◆ Arbeitsauftrag 1:
Auf welche Weise lässt sich laut dem Textabschnitt über die Flussüberquerung der Mahlstrom an der schließlich gefundenen Stelle überqueren?
◆ Arbeitsauftrag 2:
Führe den Textabschnitt über die Flussüberquerung im Anschluss an seinen letzten Satz weiter.

◆ Textabschnitt:
§ §
Auf der Suche nach einer besseren Passage gehe ich das Ufer immer weiter stromaufwärts ab.
Vergebens. Entweder ist
das Wasser zu tief oder die Strömung ist zu reißend. Das ist nicht verwunderlich, denn
nach den Gesetzen der Hydrodynamik sollte das Wasservolumen, das pro Zeiteinheit durch
den Stromquerschnitt fließt, an allen Stellen das gleiche sein. Letztlich finde ich
doch noch eine geeignete Stelle, an der ich den Mahlstrom durch geschicktes
von-Fels-zu-Fels-Hüpfen überqueren kann. Mit dem schweren Gepäck wäre dies jedoch eine
riskante Angelegenheit.
§ §
◆ Erfasste Daten:
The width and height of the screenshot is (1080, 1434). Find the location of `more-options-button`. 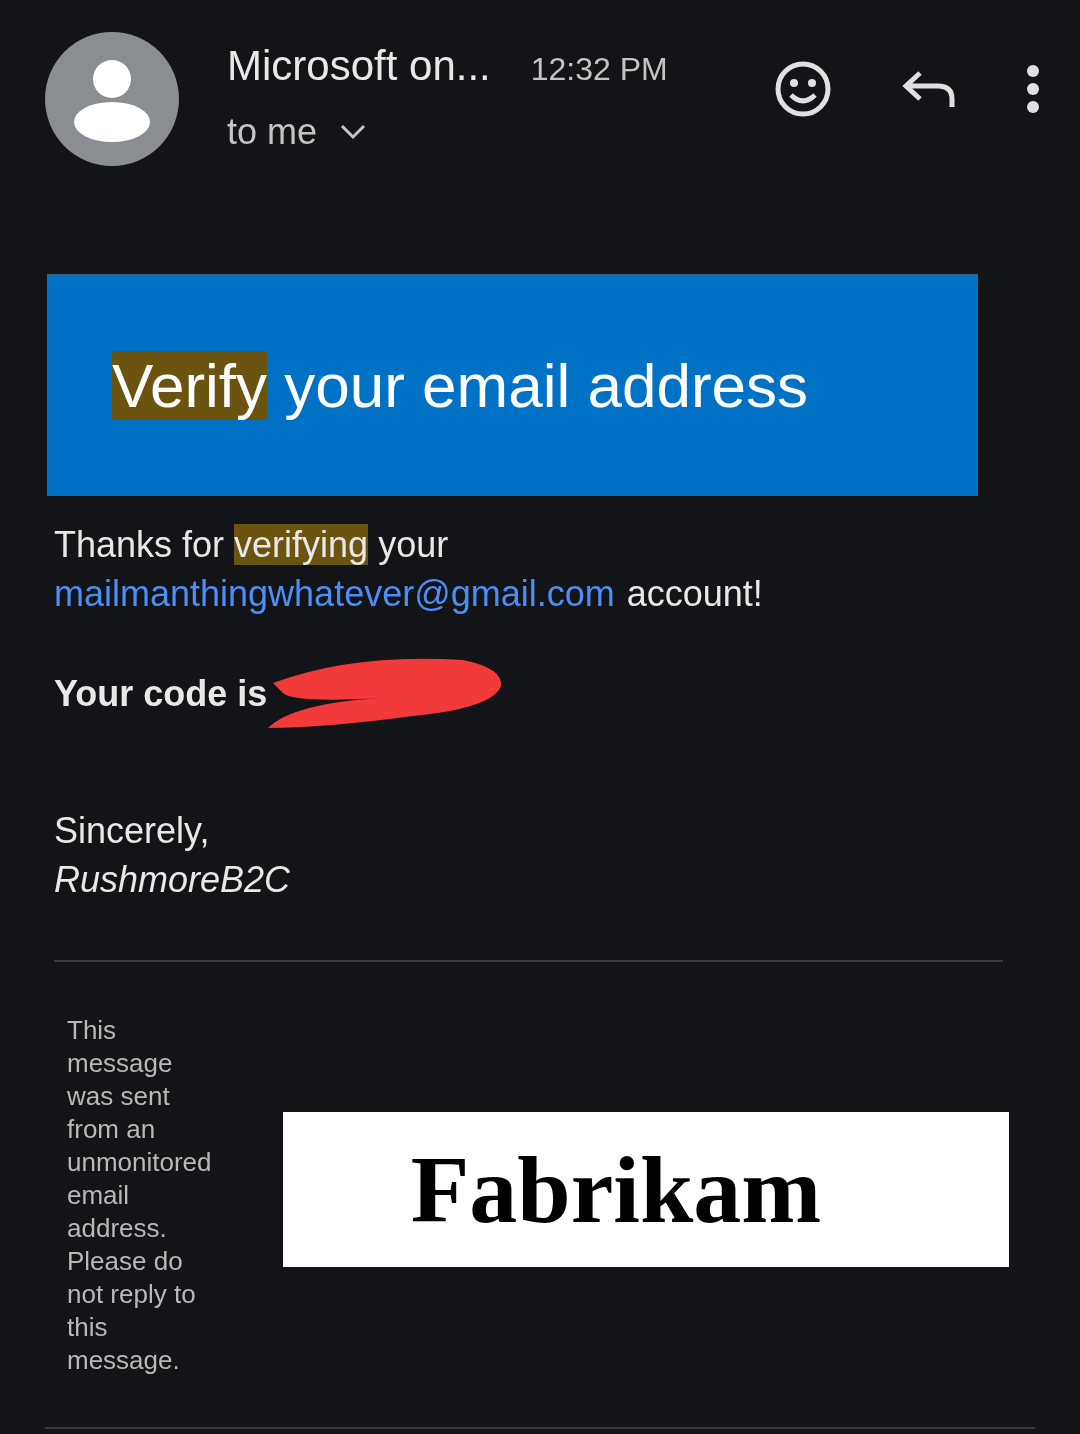

more-options-button is located at coordinates (1033, 89).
§ §
◆ Antwort 1:
Durch geschicktes Von-Fels-zu-Fels-Hüpfen.

◆ Antwort 2:
So kehre ich wieder zum Ausgangspunkt zurück und finde den Michael jammernd vor. Bei dem
Versuch, Steine in den Bach zu werfen, hat er sich einen Finger gequetscht. Dafür kam
ihm die zündende Idee, die ebenso absurd wie einleuchtend scheint: die Stromschnellen
ohne Schuhe zu überqueren! In Badelatschen a la Kneipp durch das eiskalte Wasser. So wird
es auch gemacht, schnell und schmerzhaft. Endlich am rettenden Ufer. Die Kosten dieser
mehr als peinlichen Bachaktion: eine Stunde Zeit und ein nekroser Finger. Der Profit:
saubere Füße und die Erkenntnis, dass es immer noch etwas zu lernen gibt.
(iii) Rifugio Zsigmondy Comici
Die Füße werden rasch wieder warm, während wir den rechtsbacherischen Hang emporsteigen.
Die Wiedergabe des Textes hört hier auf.